Information on the numbers of patients seeking care in the emergency department for potential exposure to anthrax can be important to the HCO for both internal and external reasons. HCO managers could use this information to determine if objectives are being accomplished, to anticipate staffing needs for the next operational period, and to determine the need for external assistance. The data might also be analyzed for operational relevance (e.g., did patient concerns about potential exposure arise from a lack of information from jurisdictional incident management?). Similarly, it is important to transmit this information (through the HCO's senior liaison) to jurisdictional (Tier 3) incident management. Both the absolute numbers and the analysis that patients presented because of a lack of jurisdiction information would be important for Tier 3 in analyzing the effectiveness of their strategy and tactics.
An important part of information management is deciding who does not need specific information. In this example, regular inpatient units may not require detailed information about emergency department operations (though this information would be available to them, as requested, through an adequately disseminated HCO IAP).
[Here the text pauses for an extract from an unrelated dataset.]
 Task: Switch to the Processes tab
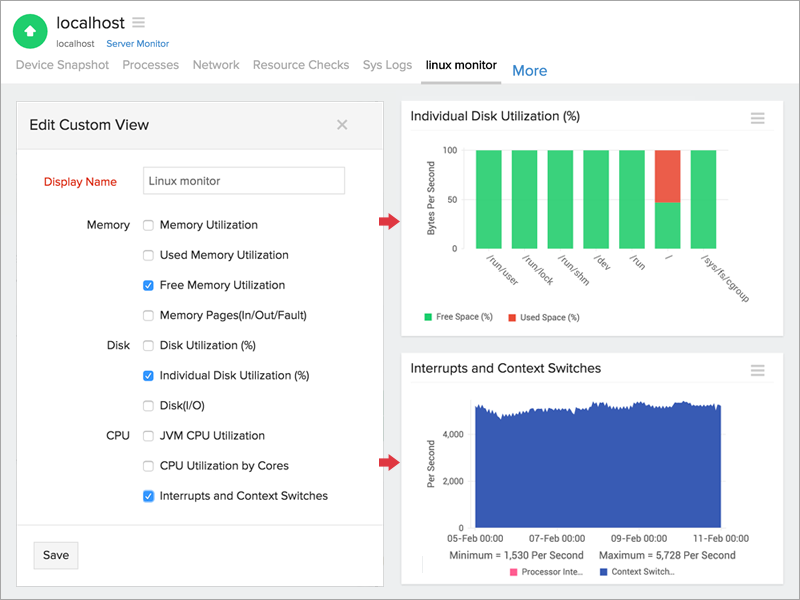(150, 64)
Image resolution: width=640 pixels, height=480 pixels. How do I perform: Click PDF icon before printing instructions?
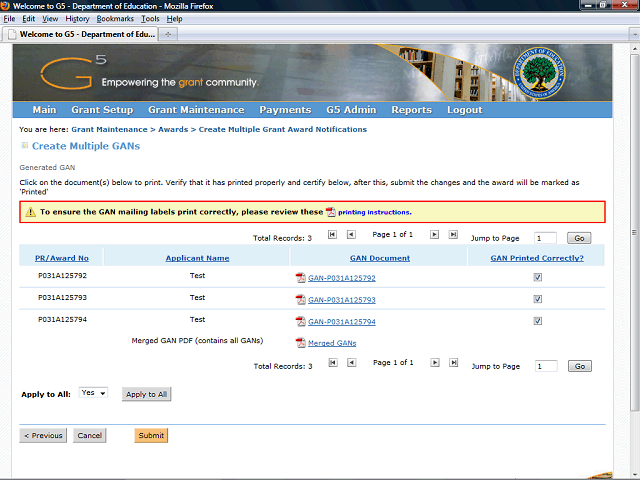click(x=331, y=212)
Instead, a brief status report indicating the number of patients evaluated and discharged in the emergency department may give inpatient staff an adequate sense of what is occurring without providing overly detailed information.
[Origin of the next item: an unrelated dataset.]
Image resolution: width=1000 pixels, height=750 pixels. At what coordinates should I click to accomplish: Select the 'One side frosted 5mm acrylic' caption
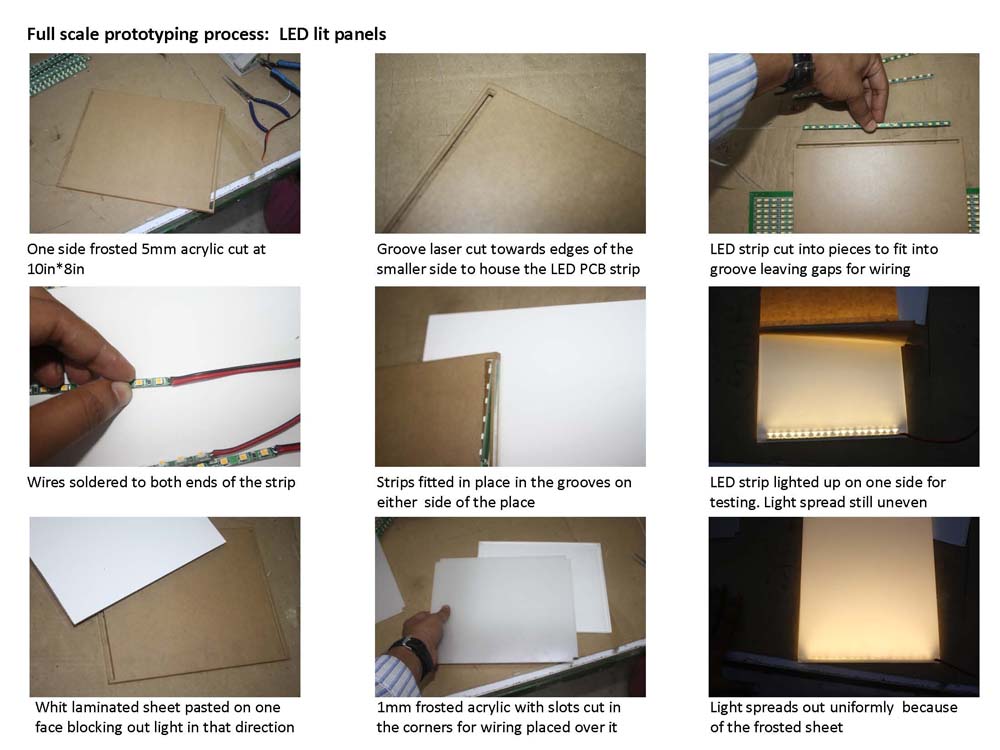pyautogui.click(x=146, y=258)
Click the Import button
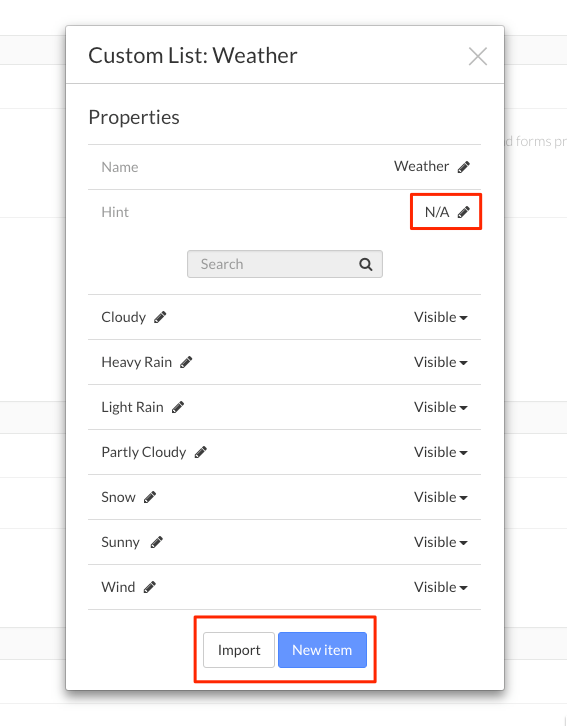567x726 pixels. click(x=239, y=650)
Provided below are several mechanisms to promote HCO integration with other tiers through an adequate information management function:
- Establish regular reporting intervals that synchronize with the operational periods of Tier 2 (preferable) or Tier 3.
- Determine early in response where, how, and in what format to transmit situation reports, resource status updates, IAPs, and other information for further aggregation and analysis.
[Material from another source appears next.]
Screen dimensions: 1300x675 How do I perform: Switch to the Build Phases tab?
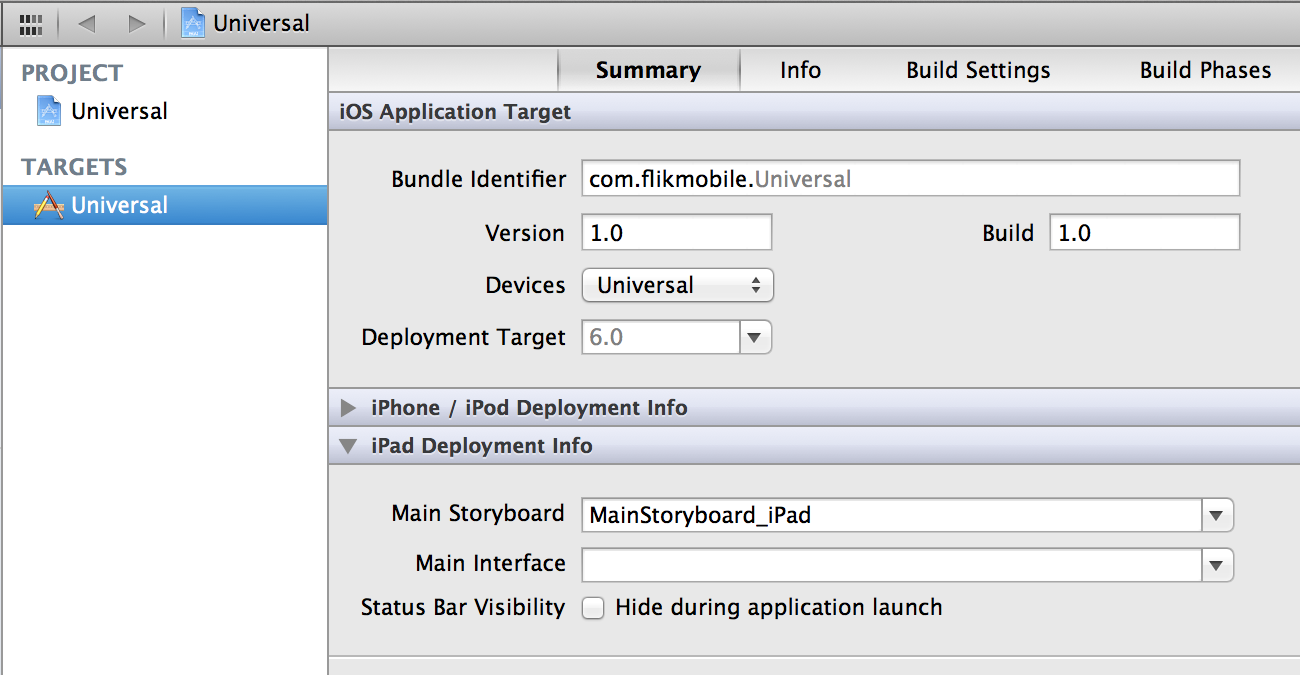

- Regularly provide situation reports and resource status updates for the HCO to appropriate external response entities. This can be easily accomplished by sharing the HCO IAP along with a list of incident- generated patients.
- Obtain from public health authorities recommendations on prophylaxis or evaluation of potentially exposed individuals, or other pertinent information (e.g., global situation status reports from Tier 3).
- Ensure that reliable and redundant systems are in place to accurately track, account for, and report on incident victims. Beyond just tracking patients in the HCO, the system must also reliably determine that a missing person is definitely not under the HCO's care.
- Maintain an information function that is always operational, even at a minimum baseline during periods of non-response. This allows for a rapid, smoother ramp-up in operations during the initial phases of an event. It also enables information that is important for EMP activities to be relayed during times of non-response (e.g., jurisdictional exercise information, upcoming event announcements).
- A more detailed description of incident action plans, including an example of a hospital IAP, is provided in Appendix C.